**The problem**. Print exactly the first lines of the records. Stop after the line containing "You are a GUI", and leave every picture out.

------ Study material

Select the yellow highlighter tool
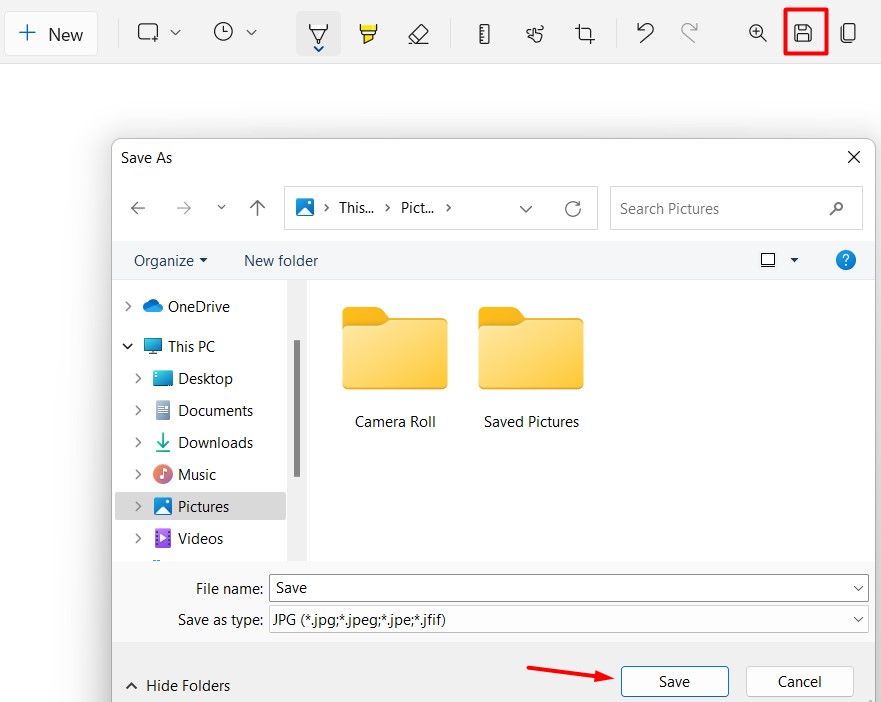Screen dimensions: 881x702 point(368,34)
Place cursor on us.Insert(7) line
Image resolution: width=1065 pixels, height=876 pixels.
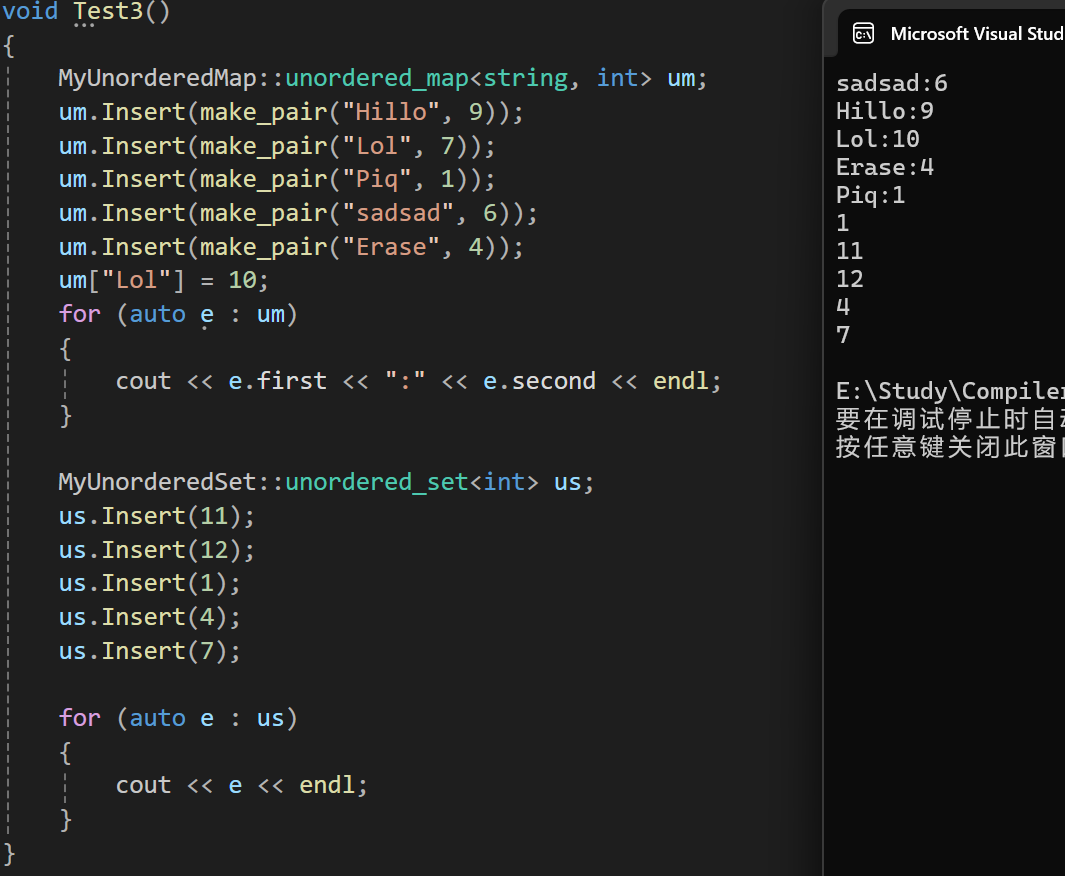click(150, 651)
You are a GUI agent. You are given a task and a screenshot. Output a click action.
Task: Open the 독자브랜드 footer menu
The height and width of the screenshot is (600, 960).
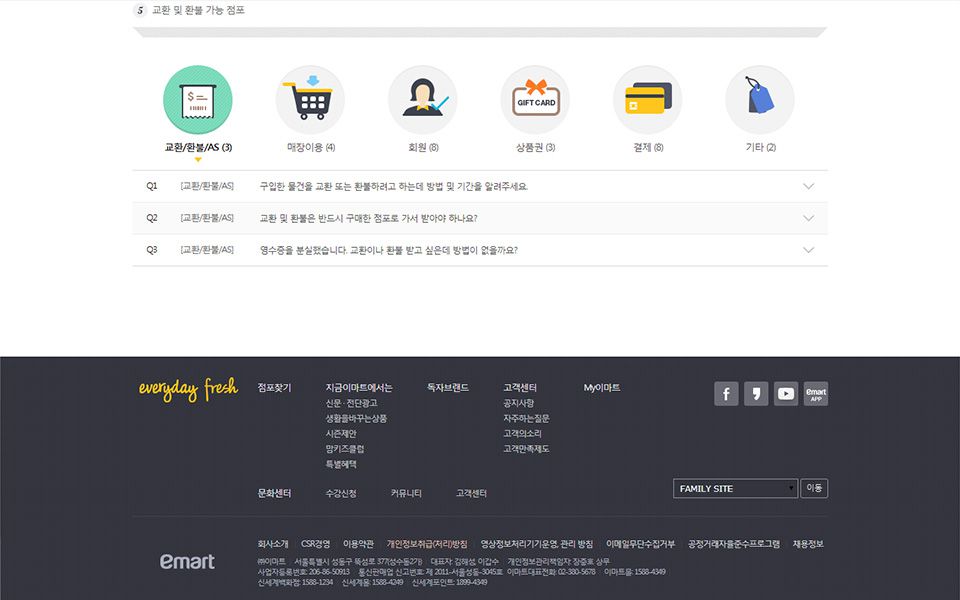(447, 388)
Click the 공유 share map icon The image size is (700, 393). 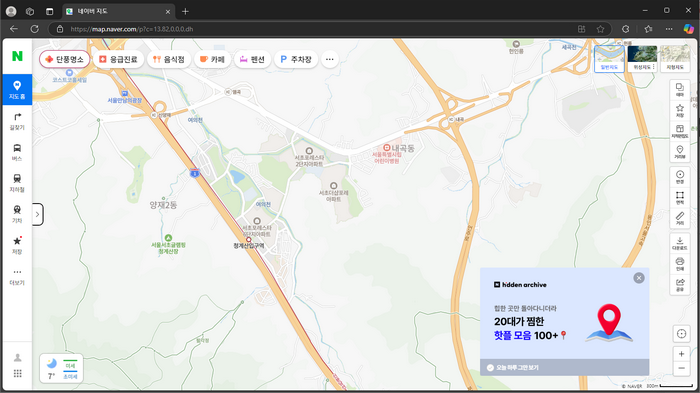(679, 284)
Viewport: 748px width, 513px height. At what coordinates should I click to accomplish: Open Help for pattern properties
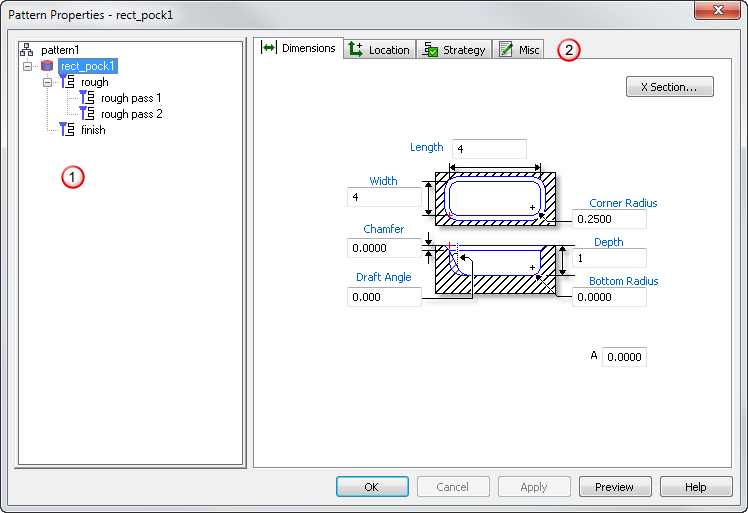[x=696, y=487]
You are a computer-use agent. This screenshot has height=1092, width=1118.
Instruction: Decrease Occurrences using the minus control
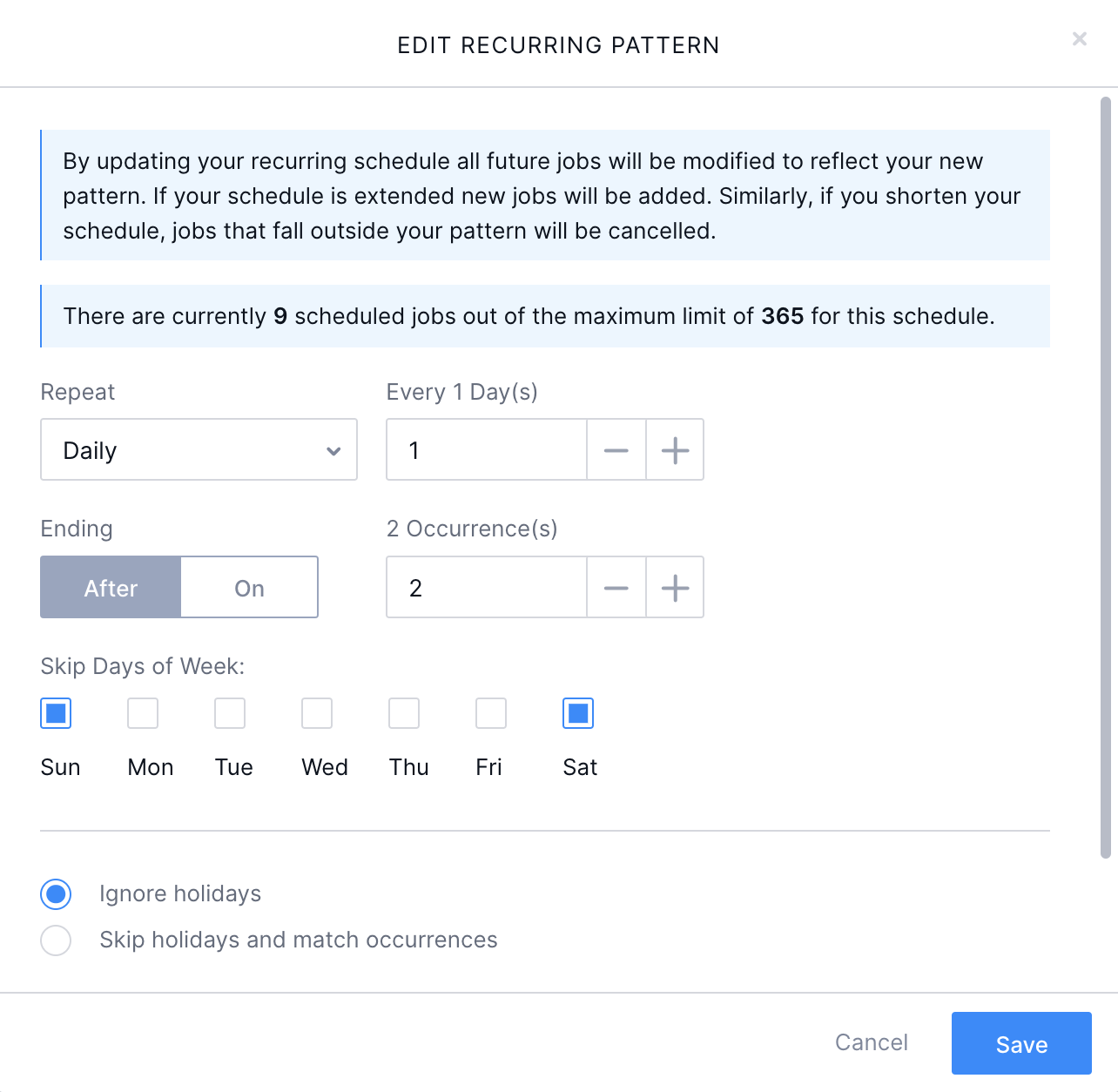tap(616, 587)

------------

**Answer for the task**.
Select the yellow highlighter tool
Screen dimensions: 881x702 point(368,34)
Place cursor on us.Insert(7) line
Image resolution: width=1065 pixels, height=876 pixels.
click(150, 651)
You are a GUI agent. You are given a task and a screenshot. Output a click action.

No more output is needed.